TO DO: All that should appear is the line containing "Open the chat" and the lines after it in the records below, each reproduced exactly.
INPUT MATERIAL START
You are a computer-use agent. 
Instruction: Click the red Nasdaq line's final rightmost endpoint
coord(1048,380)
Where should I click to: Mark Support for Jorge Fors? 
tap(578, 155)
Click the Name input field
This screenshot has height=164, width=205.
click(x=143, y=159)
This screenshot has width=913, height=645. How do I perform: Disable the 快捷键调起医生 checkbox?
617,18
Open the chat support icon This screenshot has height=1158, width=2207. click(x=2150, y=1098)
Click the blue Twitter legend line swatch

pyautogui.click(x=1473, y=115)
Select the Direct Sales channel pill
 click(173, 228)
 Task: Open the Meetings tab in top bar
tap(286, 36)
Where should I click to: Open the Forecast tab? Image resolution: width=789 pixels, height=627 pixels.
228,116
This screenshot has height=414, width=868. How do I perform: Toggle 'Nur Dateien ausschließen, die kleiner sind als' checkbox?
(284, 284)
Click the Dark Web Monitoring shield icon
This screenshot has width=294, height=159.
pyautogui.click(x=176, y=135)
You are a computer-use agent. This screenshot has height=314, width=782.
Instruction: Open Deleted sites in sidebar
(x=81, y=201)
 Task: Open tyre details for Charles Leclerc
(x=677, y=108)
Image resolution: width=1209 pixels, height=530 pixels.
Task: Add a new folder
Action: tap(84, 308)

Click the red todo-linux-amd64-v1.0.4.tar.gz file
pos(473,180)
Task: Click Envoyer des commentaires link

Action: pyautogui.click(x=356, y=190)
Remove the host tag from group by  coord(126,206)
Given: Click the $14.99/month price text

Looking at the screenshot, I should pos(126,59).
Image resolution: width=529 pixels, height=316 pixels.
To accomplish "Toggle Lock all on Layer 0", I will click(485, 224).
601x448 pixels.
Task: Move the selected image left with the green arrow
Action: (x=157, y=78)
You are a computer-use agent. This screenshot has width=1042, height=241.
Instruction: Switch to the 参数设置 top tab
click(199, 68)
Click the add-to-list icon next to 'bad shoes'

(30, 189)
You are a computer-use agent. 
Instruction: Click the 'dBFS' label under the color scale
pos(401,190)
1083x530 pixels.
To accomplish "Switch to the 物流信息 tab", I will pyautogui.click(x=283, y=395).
INPUT MATERIAL END
RESPONSE AREA:
Open the chat support icon This screenshot has height=1158, width=2207. click(x=2150, y=1098)
Click the blue Twitter legend line swatch

pyautogui.click(x=1473, y=115)
Select the Direct Sales channel pill
 click(173, 228)
 Task: Open the Meetings tab in top bar
tap(286, 36)
Where should I click to: Open the Forecast tab? Image resolution: width=789 pixels, height=627 pixels.
228,116
This screenshot has height=414, width=868. How do I perform: Toggle 'Nur Dateien ausschließen, die kleiner sind als' checkbox?
(284, 284)
Click the Dark Web Monitoring shield icon
This screenshot has width=294, height=159.
pyautogui.click(x=176, y=135)
You are a computer-use agent. This screenshot has height=314, width=782.
Instruction: Open Deleted sites in sidebar
(x=81, y=201)
 Task: Open tyre details for Charles Leclerc
(x=677, y=108)
Image resolution: width=1209 pixels, height=530 pixels.
Task: Add a new folder
Action: tap(84, 308)

Click the red todo-linux-amd64-v1.0.4.tar.gz file
pos(473,180)
Task: Click Envoyer des commentaires link

Action: pyautogui.click(x=356, y=190)
Remove the host tag from group by  coord(126,206)
Given: Click the $14.99/month price text

Looking at the screenshot, I should pos(126,59).
Image resolution: width=529 pixels, height=316 pixels.
To accomplish "Toggle Lock all on Layer 0", I will click(485, 224).
601x448 pixels.
Task: Move the selected image left with the green arrow
Action: (x=157, y=78)
You are a computer-use agent. This screenshot has width=1042, height=241.
Instruction: Switch to the 参数设置 top tab
click(199, 68)
Click the add-to-list icon next to 'bad shoes'

(30, 189)
You are a computer-use agent. 
Instruction: Click the 'dBFS' label under the color scale
pos(401,190)
1083x530 pixels.
To accomplish "Switch to the 物流信息 tab", I will pyautogui.click(x=283, y=395).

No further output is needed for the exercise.